## WHAT THE TASK ASKS:
An exact copy of the lines of the listing below between the "This screenshot has height=323, width=607." line and the "Where should I" line, both included, is the whole answer; please omit the pictures.

## TASK DATA:
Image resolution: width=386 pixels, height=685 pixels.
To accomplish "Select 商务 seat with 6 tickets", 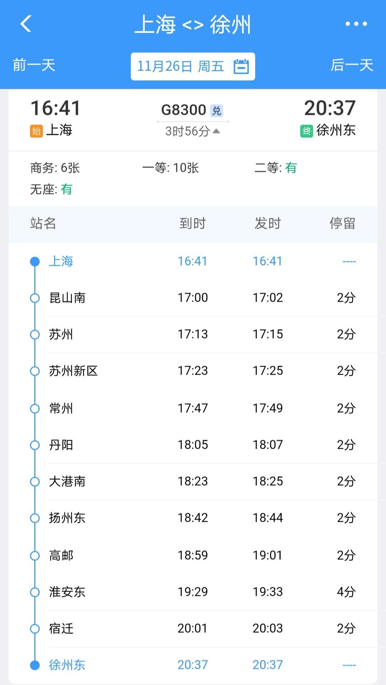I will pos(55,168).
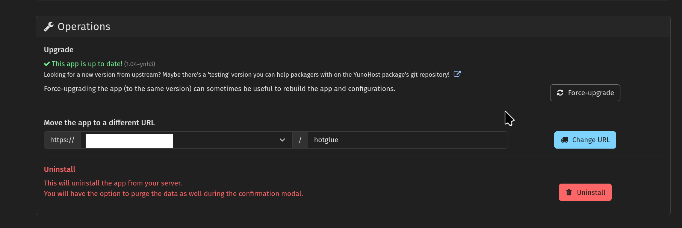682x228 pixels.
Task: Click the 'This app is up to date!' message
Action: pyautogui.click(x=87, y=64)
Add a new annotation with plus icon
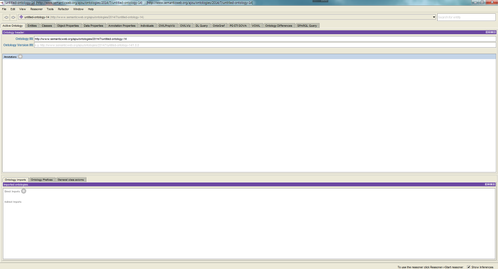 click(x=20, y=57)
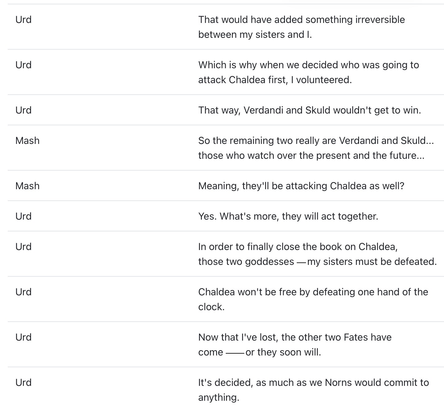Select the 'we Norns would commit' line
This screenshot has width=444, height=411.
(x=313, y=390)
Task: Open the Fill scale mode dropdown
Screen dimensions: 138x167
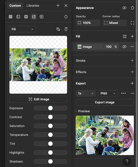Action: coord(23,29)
---
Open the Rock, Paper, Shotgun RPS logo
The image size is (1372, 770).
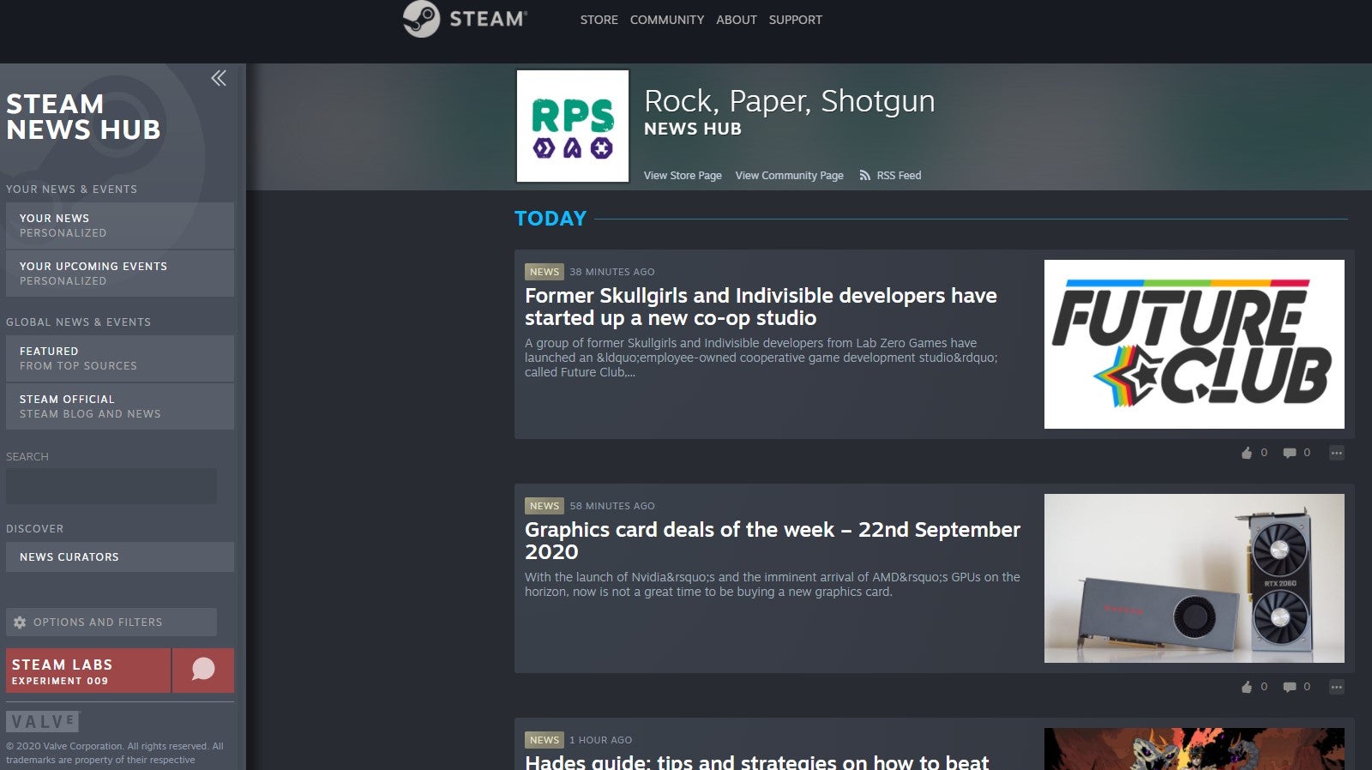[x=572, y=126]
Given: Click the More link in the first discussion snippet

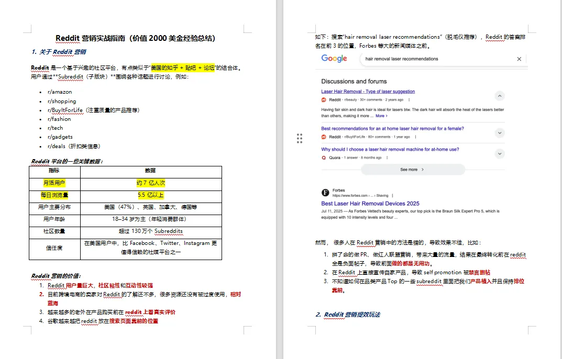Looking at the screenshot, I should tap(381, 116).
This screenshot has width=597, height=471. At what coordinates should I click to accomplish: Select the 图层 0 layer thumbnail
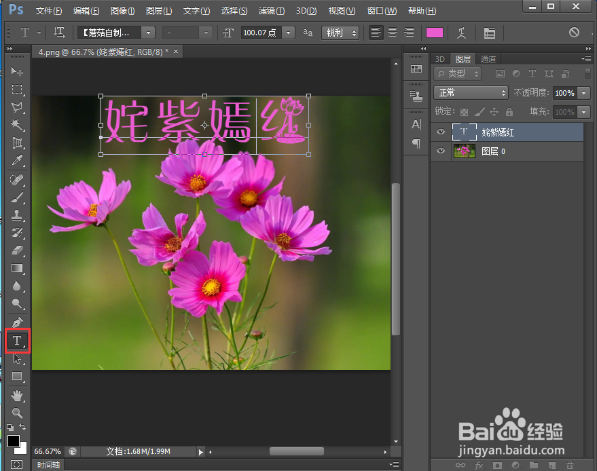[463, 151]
* * *
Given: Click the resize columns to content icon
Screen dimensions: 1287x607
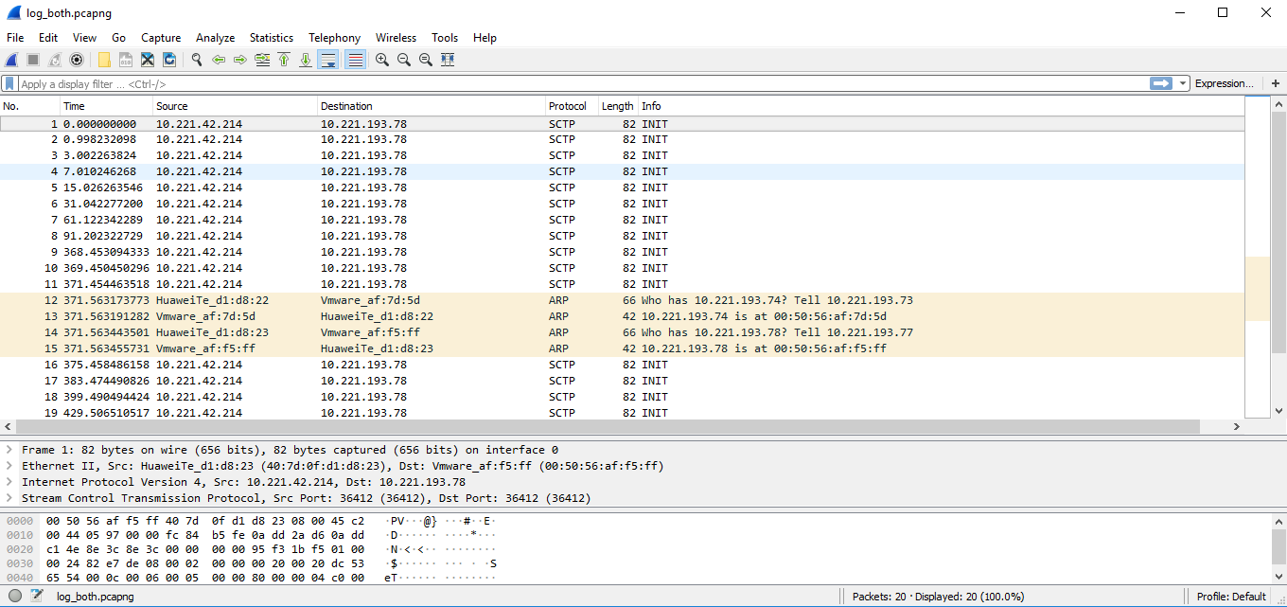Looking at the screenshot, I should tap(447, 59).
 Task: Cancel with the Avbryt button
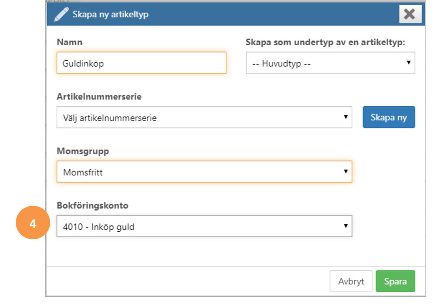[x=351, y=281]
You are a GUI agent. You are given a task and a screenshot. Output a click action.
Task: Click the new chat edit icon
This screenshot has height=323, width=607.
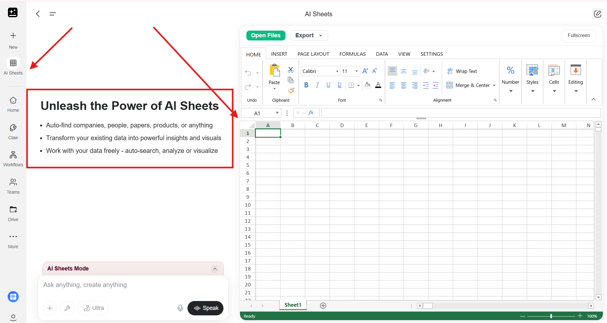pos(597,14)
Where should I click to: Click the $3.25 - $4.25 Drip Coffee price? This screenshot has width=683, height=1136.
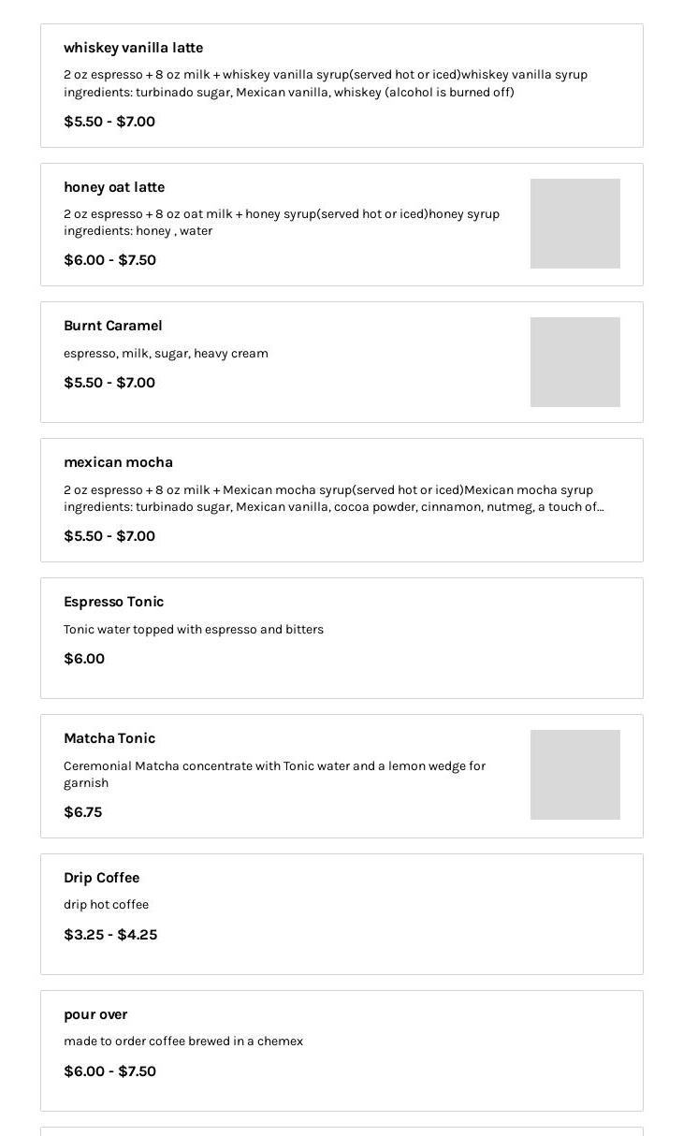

## SOLUTION:
This screenshot has height=323, width=607.
pos(597,14)
Where should I click to: Click the $3.25 - $4.25 Drip Coffee price? This screenshot has width=683, height=1136.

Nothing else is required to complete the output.